• WHAT IS NEEDED:
Please print the entries exactly, omitting each image.
━━ RAW DATA
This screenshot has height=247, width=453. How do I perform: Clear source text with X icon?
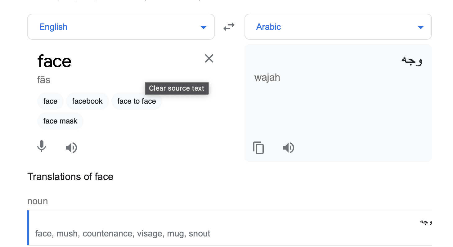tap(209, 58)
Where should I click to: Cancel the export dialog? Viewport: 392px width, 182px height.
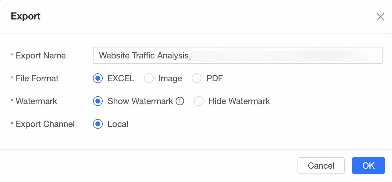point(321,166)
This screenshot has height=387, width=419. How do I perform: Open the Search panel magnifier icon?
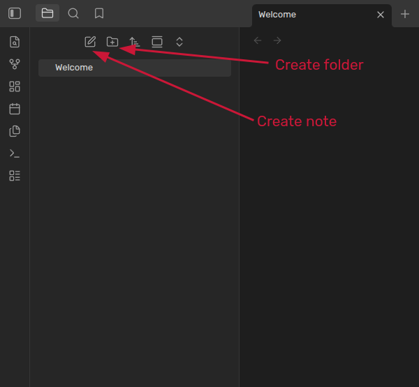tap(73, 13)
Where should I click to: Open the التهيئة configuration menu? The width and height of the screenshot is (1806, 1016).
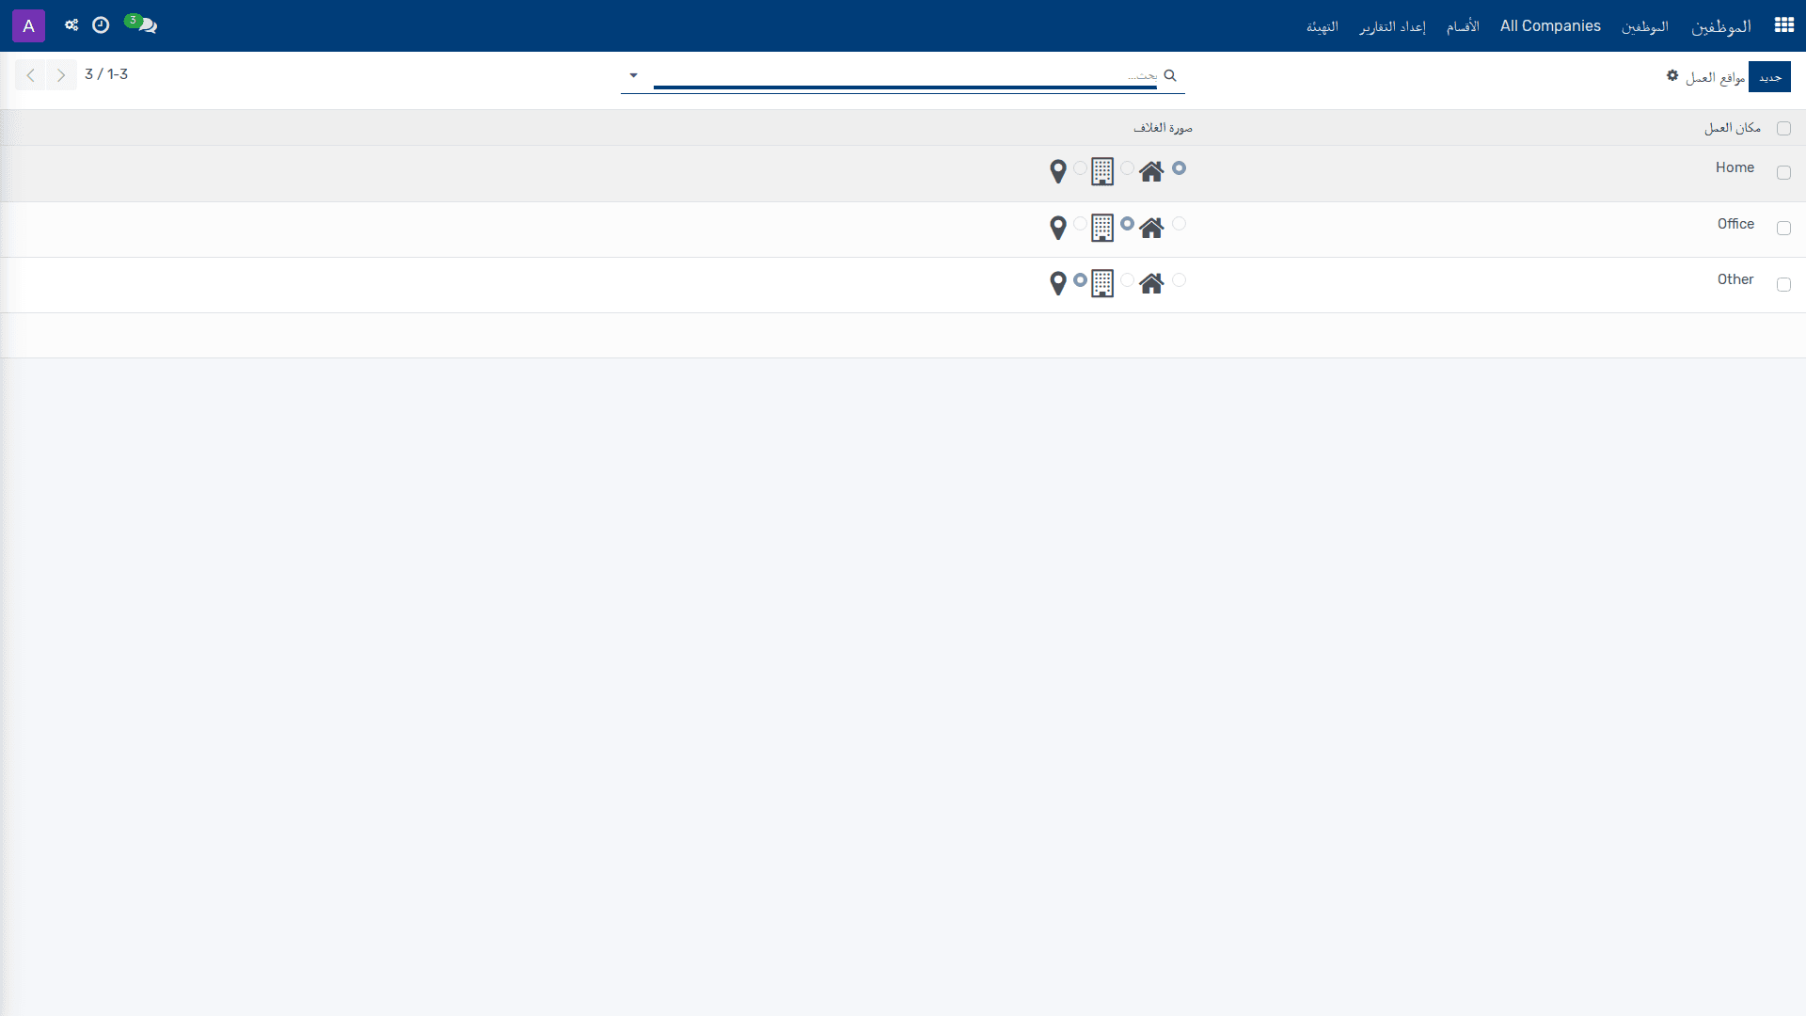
━━━━
• COMPLETED TASK:
This screenshot has height=247, width=453. How do I perform: Clear source text with X icon?
tap(209, 58)
Where should I click to: Cancel the export dialog? Viewport: 392px width, 182px height.
point(321,166)
This screenshot has height=387, width=419. How do I perform: Open the Search panel magnifier icon?
tap(73, 13)
Where should I click to: Open the التهيئة configuration menu? The width and height of the screenshot is (1806, 1016).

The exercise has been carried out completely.